La stratégie en matière de lutte contre l’abandon scolaire s’appuiera sur le programme « Tayssir » de soutien financier aux familles. Depuis son lancement en 2008, il a vu 706.359 élèves soutenus et accompagnés dans leur parcours scolaire, et ce dans 132 communes. Fort de ce bilan positif, le ministère de l’éducation nationale élargira la base des bénéficaires de ce programme avec un objectif immédiat de 1.380.841 million d’élèves supplémentaires (434 communes) pour atteindre un total de 2.087.200 de bénéficiaires.
La particularité de ce dispositif est que toutes les communes du monde rural, dans l’enseignement primaire, sont concernées ainsi que toutes les communes rurales et urbaines dans l’enseignement collégial.
L’un des points faibles du programme Tayssir était l’identification des familles les plus vulnérables. Cela devrait être corrigé une fois le « registre social unifié » mis en place (RSU).
Dans sa prise de parole, Said Amzazi n’a pas manqué d’aborder l’étude d’évaluation réalisée par ses services sur ce programme. Elle a montré la diminution de la déperdition scolaire de 57%, sachant que 37% des élèves qui avaient abandonné les bancs de l’école les ont retrouvés, moyennant ce soutien financier annuel.
A l’horizon 2012, le ministère ambitionne de diviser par 2, dans le monde rural et au niveau du primaire, la déperdition scolaire, passant de 5,7% actuellement à 2,5%.
Pour rappel, le montant moyen de l’aide financière attribuée par famille (plafonnée à 3 enfants) s’élève à 1500 dirhams par an pour faire face aux charges et coûts de scolarisation. Un soutien octroyé sous réserve du respect des conditions d’assiduité définies ( moins de 4 absences par mois au primaire; moins de 6 pour ce qui est du cycle collégial).
Il s’agit donc d’élargir la cible des ménages éligibles à ce programme mais également de préciser au fur et à mesure, les critères d’attributions.
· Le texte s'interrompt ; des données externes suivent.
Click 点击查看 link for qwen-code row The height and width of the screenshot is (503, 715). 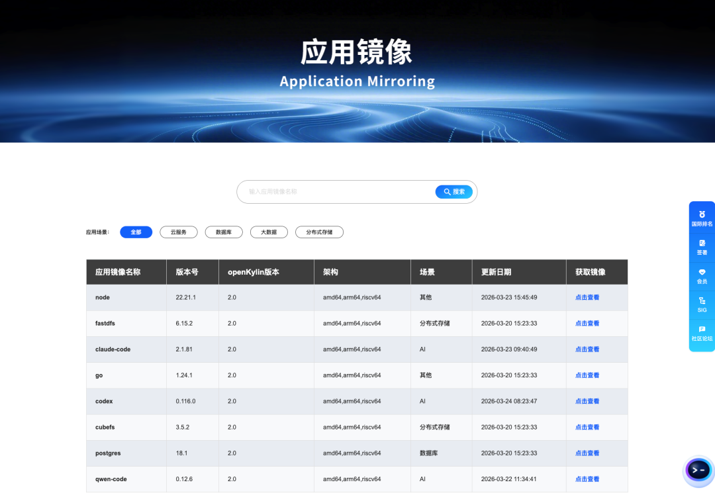(587, 479)
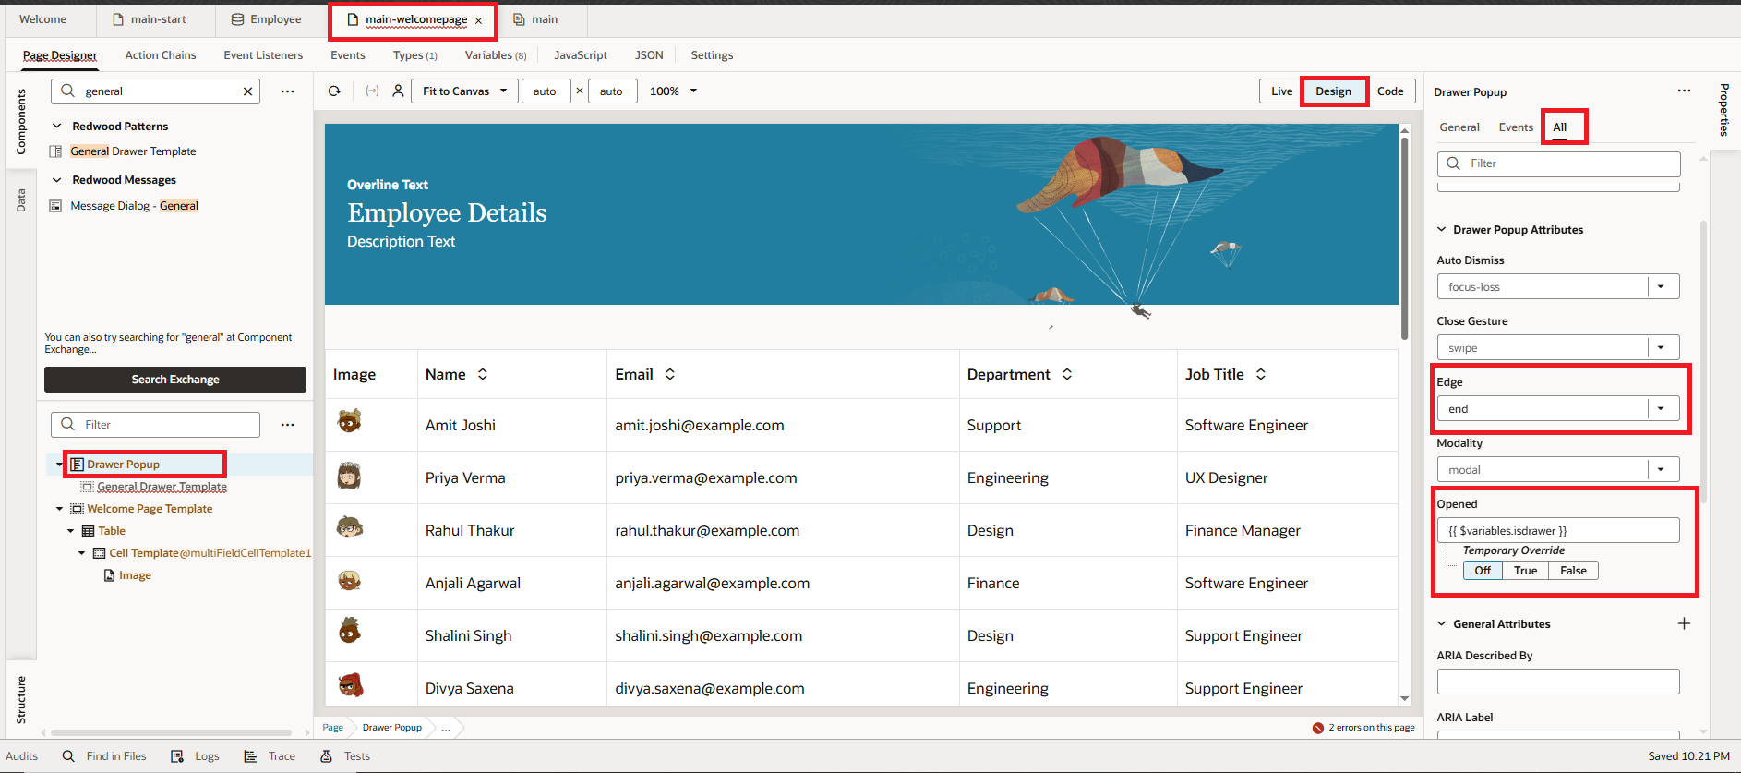Click the user roles person icon
1741x773 pixels.
pyautogui.click(x=398, y=91)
C’est tout l’enjeu des orientations exposées aujourd’hui devant SM Mohammed VI. Ainsi, pour aiguiser les critères d’identification des bénéficaires, le département de l’éducation nationale s’appuiera sur le registre social unifié (RSU), dont la création avait été annoncée par le Souverain lors de son dernier discours du Trône.